Concernant votre demande d’emploi à ce poste, vous avez le profil
adéquate, les compétences et vos prétentions salariales sont dans
les normes. Nous avons retenu votre candidature . Cependant, nos
services informatiques ont fait remonter jusqu’à
moi, des pages qui apparaissent sur votre compte Facebook avec des
photos, disons, ...préoccupantes. Nous ne pourrons donc pas donner
suite car notre entreprise est réputée sérieuse et
nous ne pouvons pas prendre le risque que des commanditaires tombent
sur ces photos de notre personnel qualifié. Nous demandons à nos
employés d’être clean tout en ayant droit à leur vie privée,
mais pas exposée publiquement ainsi sur les réseaux sociaux.
Désolé. »
« Mademoiselle,
je suis au regret de devoir vous annoncer que votre contrat avec
notre entreprise a été rompu. On nous a fait parvenir
une copie d’un de vos SMS où vous insultiez notre patron et même
si cela est du domaine privé, il est arrivé jusqu’à nous et nous
ne pouvons pas accepter ce genre d’attitude et de propos de nos
employés.
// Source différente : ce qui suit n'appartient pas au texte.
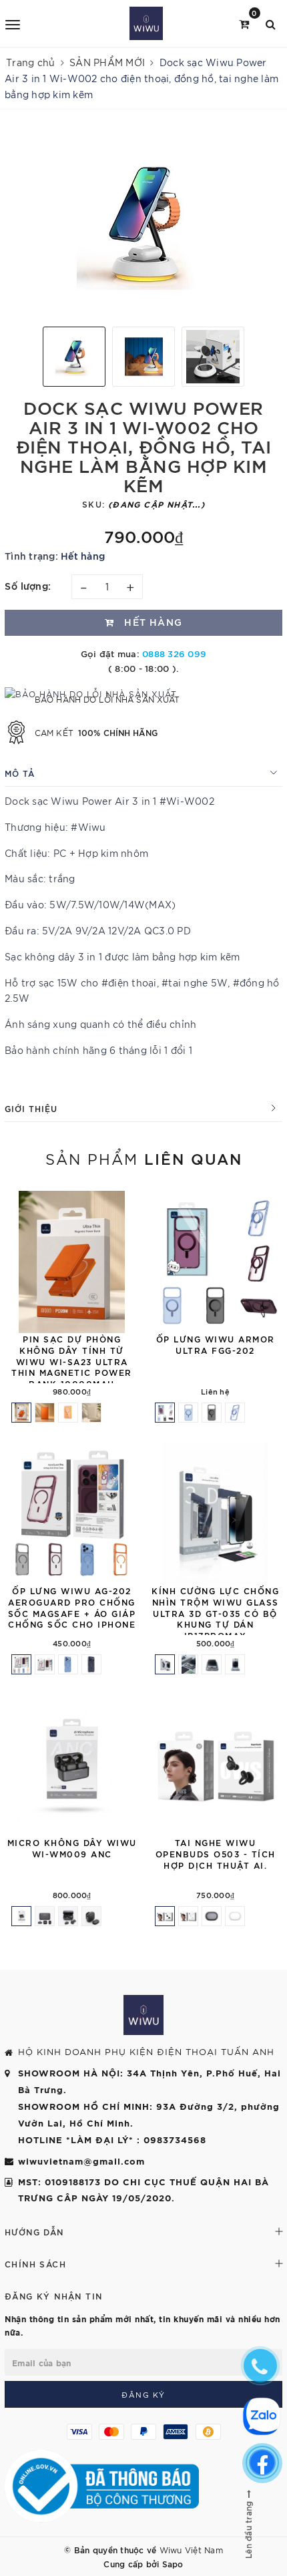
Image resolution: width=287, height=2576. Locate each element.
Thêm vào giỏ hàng (137, 1821)
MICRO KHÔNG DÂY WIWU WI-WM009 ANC (72, 1848)
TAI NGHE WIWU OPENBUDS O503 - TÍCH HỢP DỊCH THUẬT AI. (216, 1853)
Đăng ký (143, 2394)
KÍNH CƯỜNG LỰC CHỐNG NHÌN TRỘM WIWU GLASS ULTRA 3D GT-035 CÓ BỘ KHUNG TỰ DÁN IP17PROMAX (215, 1612)
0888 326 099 (174, 653)
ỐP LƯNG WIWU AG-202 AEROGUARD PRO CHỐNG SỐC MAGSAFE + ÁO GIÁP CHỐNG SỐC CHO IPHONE (72, 1607)
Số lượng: (28, 585)
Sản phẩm (143, 1158)
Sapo (173, 2563)
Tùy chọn (137, 1318)
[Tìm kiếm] (270, 23)
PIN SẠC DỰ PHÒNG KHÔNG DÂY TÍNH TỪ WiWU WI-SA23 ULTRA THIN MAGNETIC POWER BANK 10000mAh (71, 1361)
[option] (143, 223)
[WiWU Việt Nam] (145, 23)
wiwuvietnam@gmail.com (81, 2161)
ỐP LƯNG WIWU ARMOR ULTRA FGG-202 (215, 1344)
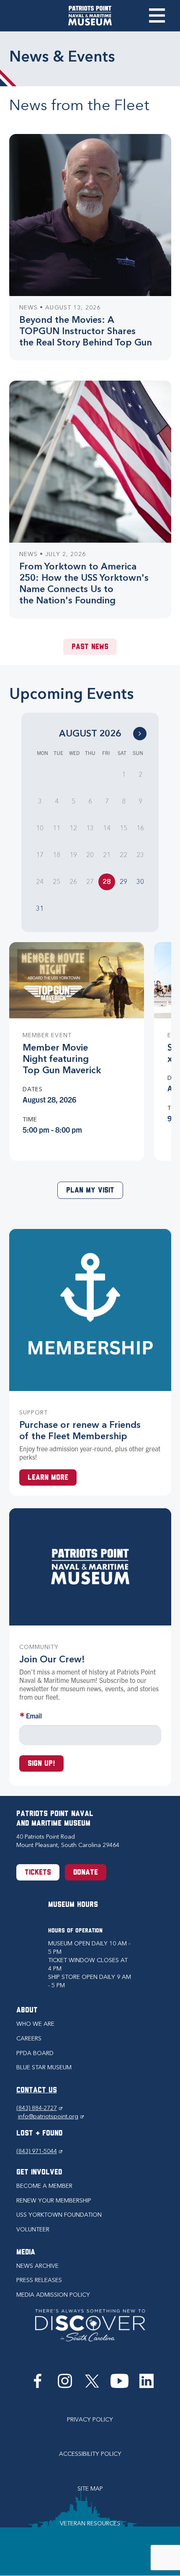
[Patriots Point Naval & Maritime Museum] (90, 16)
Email (34, 1715)
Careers (28, 2038)
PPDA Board (35, 2053)
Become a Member (44, 2186)
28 (107, 882)
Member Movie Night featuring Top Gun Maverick (62, 1059)
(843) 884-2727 (39, 2108)
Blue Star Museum (44, 2067)
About (27, 2010)
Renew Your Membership (53, 2200)
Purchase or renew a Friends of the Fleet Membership (80, 1430)
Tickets (38, 1873)
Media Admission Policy (53, 2294)
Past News (90, 647)
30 (140, 882)
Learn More (48, 1478)
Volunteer (32, 2229)
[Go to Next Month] (140, 733)
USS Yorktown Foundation (59, 2214)
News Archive (37, 2265)
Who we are (35, 2023)
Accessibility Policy (90, 2454)
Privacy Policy (90, 2419)
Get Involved (39, 2173)
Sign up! (41, 1764)
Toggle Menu (157, 15)
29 (123, 882)
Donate (85, 1873)
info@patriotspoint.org (51, 2116)
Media (25, 2253)
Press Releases (39, 2280)
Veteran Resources (90, 2523)
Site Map (90, 2488)
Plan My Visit (90, 1191)
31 (40, 908)
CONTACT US (36, 2090)
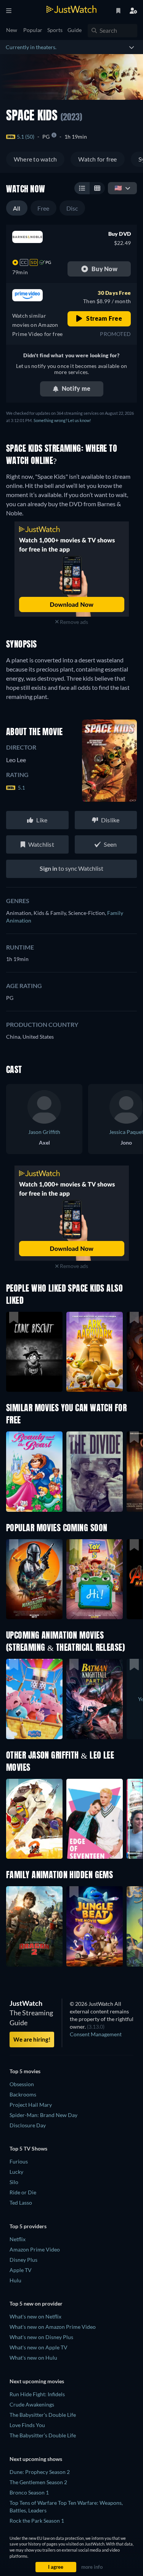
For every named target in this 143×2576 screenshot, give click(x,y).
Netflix (18, 2239)
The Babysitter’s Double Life (43, 2435)
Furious (19, 2161)
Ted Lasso (21, 2202)
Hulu (15, 2280)
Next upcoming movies (37, 2381)
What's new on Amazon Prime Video (53, 2326)
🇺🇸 (118, 187)
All (17, 208)
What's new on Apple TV (38, 2347)
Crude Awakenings (32, 2404)
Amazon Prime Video (35, 2249)
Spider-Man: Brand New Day (43, 2115)
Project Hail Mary (31, 2104)
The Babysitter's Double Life (43, 2414)
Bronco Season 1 (29, 2492)
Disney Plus (23, 2259)
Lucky (16, 2171)
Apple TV (21, 2270)
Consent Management (96, 2034)
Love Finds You (27, 2425)
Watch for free (97, 159)
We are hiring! (31, 2039)
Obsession (22, 2084)
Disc (72, 208)
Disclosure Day (28, 2125)
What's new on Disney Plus (41, 2337)
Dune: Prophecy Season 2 (40, 2472)
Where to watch (35, 159)
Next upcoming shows (36, 2459)
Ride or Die (23, 2192)
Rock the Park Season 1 (37, 2520)
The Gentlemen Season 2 (38, 2482)
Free (43, 208)
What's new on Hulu (33, 2357)
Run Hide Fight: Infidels (37, 2394)
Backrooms (23, 2094)
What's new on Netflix (35, 2316)
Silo (14, 2182)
Vous pouvez disposer, prendre vos affaires et quitter
l’entreprise immédiatement. »
Des
titres de journaux (à répétition) : « Suicide d’un
très jeune garçon, d’une très jeune fille, suite à
un harcèlement et des propos dégradants ayant circulé sur lui, sur
elle, sur les réseaux sociaux. »
Nous sommes en 2018, c’est le quotidien de tout un chacun et il n’y
a plus personne pour raisonner tout ce petit monde connecté que les
dangers existent, que nous sommes déjà sous addiction et que ce
n’est que le début, la face visible de ce glissement progressif,
mais très rapide, vers cet autre monde dématérialisé de
l’immédiateté, de l’éphémère et de notre ...inutilité
prochaine.
Né
au siècle dernier, j’ai vu les soubresauts, puis l’accélération
de la mise en œuvre de tous ces outils numériques qui sont
aujourd’hui omniprésents dans notre vie quotidienne et
professionnelle.
Les
personnes nées après 2000 ne peuvent même plus imaginer le monde
d’hier et nous regardent parfois, malhabiles avec ces nouveaux
objets-outils, comme si nous étions les derniers dinosaures...
L’histoire
de l’Homme (c’est une façon simplifiée pour dire l’homme/la
femme) de Néanderthal à Sapiens est riche d’enseignements.
Nous
avons globalement vaincu la famine, les épidémies, les guerres et
les humains se sont structurés en sociétés, en nations avec des
croyances religieuses diverses.
Les
dualités constantes, entre la fiction (l’histoire racontée) et la
réalité (quand on souffre physiquement) d’une part et puis, d’un
autre côté, la religion (facteur d’ordre, mais aussi totalitaire)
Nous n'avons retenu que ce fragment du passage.